A large international collaboration has formed to build the Compressed Baryon Matter (CBM) experiment at the site of FAIR in Darmstadt. The task of the Rossendorf group is to develop Resistive Plate Chambers (RPC) – modern detectors with a time resolution better than 100 ps. They have to work even at very high particle rates.

Due to the excellent timing properties of its electron beam (5 ps resolution) the time resolution of RPCs is tested using electrons from the FZD linac ELBE. Moreover, the intensity of ELBE’s electron beam offers an extremely valuable tool for testing the rate capability of modern detectors. Various test series with prototypes were already conducted at ELBE with promising results [5]. This necessary progress in instrumentation also provides cost-saving tools ready for application, e.g. for imaging devices in medicine. In this way, technology transfer and development is accomplished while the primary goal to address fundamental problems of physics, such as the heaviness of hadrons, particularly protons and neutrons, is tackled.

[1] First observation of in-medium effects on phase space distributions of antikaons measured in proton-nucleus collisions, W. Scheinast et al. (KaoS Collaboration), Phys. Rev. Lett. 96, 072301 (2006).

[2] Angular distributions for 3, 4He bound states in the 3, 4He (e, e’ K+) reaction, F. Dohrmann et al. (E91-016 Collaboration), Phys. Rev.

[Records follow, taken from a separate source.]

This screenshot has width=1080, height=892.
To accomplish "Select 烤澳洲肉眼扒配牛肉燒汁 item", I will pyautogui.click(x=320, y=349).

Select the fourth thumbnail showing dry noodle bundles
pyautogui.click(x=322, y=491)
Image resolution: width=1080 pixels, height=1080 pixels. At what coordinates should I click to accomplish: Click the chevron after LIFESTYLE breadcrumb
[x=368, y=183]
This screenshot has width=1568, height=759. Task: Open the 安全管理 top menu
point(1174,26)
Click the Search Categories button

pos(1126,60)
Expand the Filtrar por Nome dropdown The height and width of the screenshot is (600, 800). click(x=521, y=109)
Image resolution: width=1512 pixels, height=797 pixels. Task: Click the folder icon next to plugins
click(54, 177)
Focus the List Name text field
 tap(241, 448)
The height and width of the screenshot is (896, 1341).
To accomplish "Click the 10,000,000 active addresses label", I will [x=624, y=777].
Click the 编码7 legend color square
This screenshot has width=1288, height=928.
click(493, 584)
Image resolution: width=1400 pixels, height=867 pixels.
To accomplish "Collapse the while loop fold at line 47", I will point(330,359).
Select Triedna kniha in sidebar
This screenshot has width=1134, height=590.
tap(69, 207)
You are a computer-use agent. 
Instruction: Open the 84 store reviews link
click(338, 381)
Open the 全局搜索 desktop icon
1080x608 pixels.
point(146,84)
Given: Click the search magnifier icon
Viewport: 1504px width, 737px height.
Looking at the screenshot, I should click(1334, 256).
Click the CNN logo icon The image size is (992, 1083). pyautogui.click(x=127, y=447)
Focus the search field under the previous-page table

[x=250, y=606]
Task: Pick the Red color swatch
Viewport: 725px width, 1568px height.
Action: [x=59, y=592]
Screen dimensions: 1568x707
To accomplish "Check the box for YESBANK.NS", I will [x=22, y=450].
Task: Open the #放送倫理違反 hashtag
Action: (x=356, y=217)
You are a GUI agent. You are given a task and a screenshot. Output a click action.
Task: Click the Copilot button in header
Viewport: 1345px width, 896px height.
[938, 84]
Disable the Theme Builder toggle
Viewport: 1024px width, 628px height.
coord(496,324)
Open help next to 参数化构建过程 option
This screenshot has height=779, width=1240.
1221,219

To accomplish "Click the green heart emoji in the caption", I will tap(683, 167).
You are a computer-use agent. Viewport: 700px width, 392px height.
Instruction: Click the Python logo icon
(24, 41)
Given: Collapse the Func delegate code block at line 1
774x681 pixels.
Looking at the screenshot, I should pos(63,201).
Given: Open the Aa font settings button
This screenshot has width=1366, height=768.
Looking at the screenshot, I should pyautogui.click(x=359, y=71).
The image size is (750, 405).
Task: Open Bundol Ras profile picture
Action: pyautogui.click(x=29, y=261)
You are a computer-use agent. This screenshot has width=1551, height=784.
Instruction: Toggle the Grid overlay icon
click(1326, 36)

Lett. 93, 242501 (2004).

[3] Dielectron production in C12+C12 collisions at 2 AGeV with HADES, G. Agakishiev et al. (HADES Collaboration), Phys. Rev. Lett. 98, 052302 (2007).

[4] Evidence for in-medium changes of four-quark condensates, R. Thomas, S. Zschocke and B. Kämpfer, Phys. Rev. Lett. 95, 232301 (2005).

[5] Testing timing RPC detectors at the Rossendorf electron linac ELBE, R. Kotte, F. Dohrmann, J. Hutsch, L. Naumann and D. Stach, Nucl. Inst. Meth. A 654, 155 (2006).